Además de ser una gran persona y un brillante maestro, siempre abierto a escuchar a sus alumnos e invariablemente paciente con las preguntas inocentes que le hacíamos, Fogel era un escolástico renacentista por la amplitud de su conocimiento e intereses. En el cuarto gran despertar se embarcó en el ambicioso proyecto de investigar el papel de la religión y la ética en el desarrollo económico de EE.UU.

Coase, quien ganó el Premio Nobel en 1991 y murió hace cuatro días, fue también notable. Hace pocos meses, a los 101 años de edad, publicó —en coautoría con su alumno Ning Wang— su libro Cómo China se volvió capitalista, texto en el que muestra que “la serie de eventos que llevaron a (la República Popular) China a volverse capitalista no fueron planeados y el resultado final fue totalmente inesperado”.

A reserva de hacer una crónica detallada de este brillante trabajo, hay que subrayar que Coase identifica los factores clave en la transformación extraordinaria de China: el surgimiento del espíritu empresarial privado y los mercados libres, junto con un espacio abierto de ideas, todavía en ciernes, que consolidará su crecimiento.

Coase es el único ganador del Premio Nobel en ciencias económicas que era profesor no en el Departamento de Economía de su universidad sino de la Escuela de Derecho, lo que acredita la estrecha colaboración interdisciplinaria que ocurre en mi alma mater, en adición a la Escuela de Negocios de la que era profesor Fogel.

El teorema de Coase analiza el fenómeno de un agente económico que le genera una externalidad negativa a otro o a la comunidad en su conjunto, digamos, una fábrica que además de producir cemento genera contaminación ambiental. La solución clásica era recurrir a instancias gubernamentales para resolver este problema, ya sea mediante una demanda judicial de los afectados o con la imposición de gravámenes.

Coase llega a la conclusión opuesta en su ensayo "El problema de costo social" en el que sustenta que no es necesaria la intervención del gobierno pues la solución al conflicto radica en que las partes se reúnan e independientemente de quien fuera responsable, la negociación llevará a encontrar el remedio óptimo.

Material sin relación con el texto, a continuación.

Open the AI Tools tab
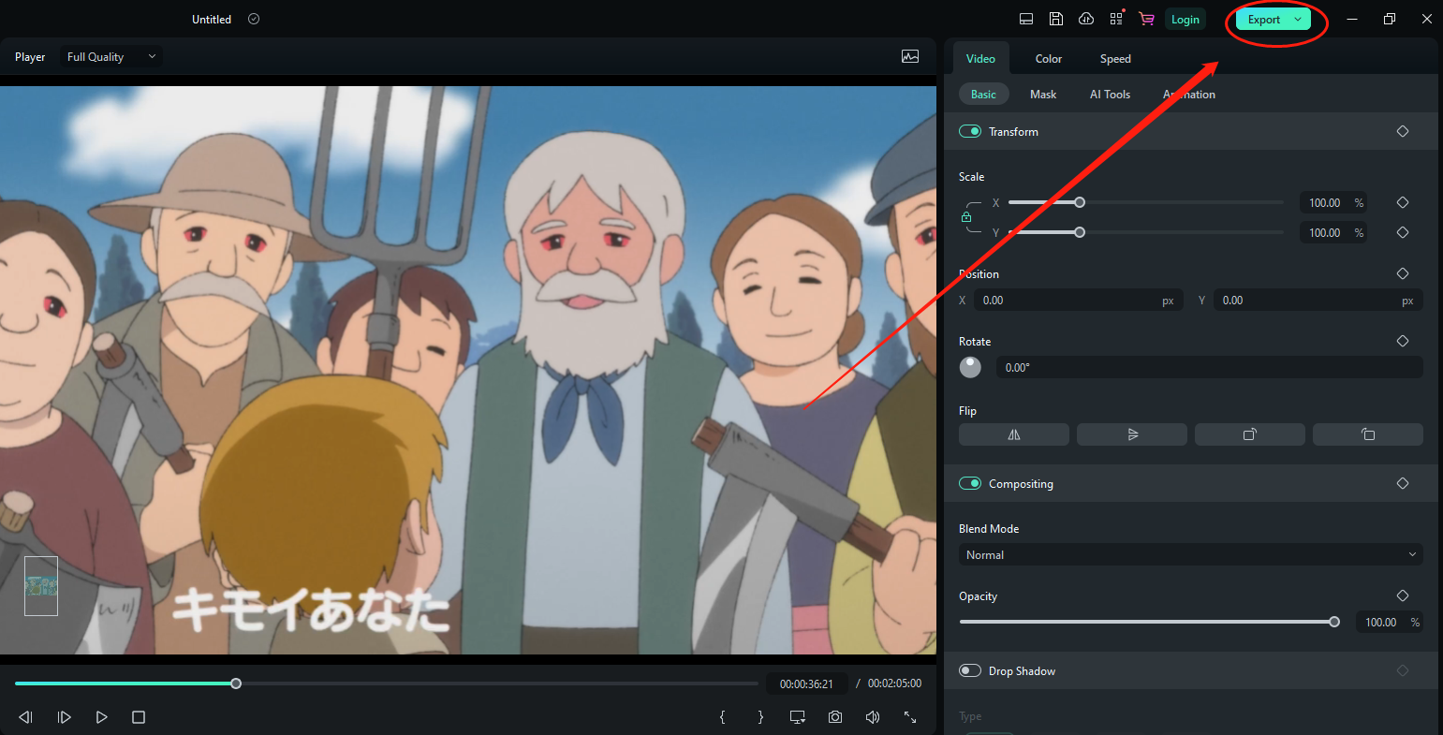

La clave de la solución indicada es una buena definición de los derechos de propiedad y que no haya “costos de transacción” —los inherentes a cualquier convenio como allegarse información, el tiempo necesario para negociar, etc.—, aunque Coase reconocía sin dogmatismo alguno que este último supuesto no era siempre realista.

Con una inmodestia notable, afirmó en su discurso de aceptación del Premio Nobel: “Mi contribución a la economía ha sido acicatear la inclusión en nuestro análisis de características del sistema económico que son tan obvias que, como el cartero en la historia del Padre Brown de Chesterton ‘El hombre invisible,’ se ha tendido a pasarlas por alto. Sin embargo, una vez incluidas en el análisis, creo que traerán un cambio completo en la estructura de la teoría económica, al menos en lo que llamamos la Teoría de Precios”.

La sociedad ha perdido a dos genios de la economía, extrañaremos su presencia.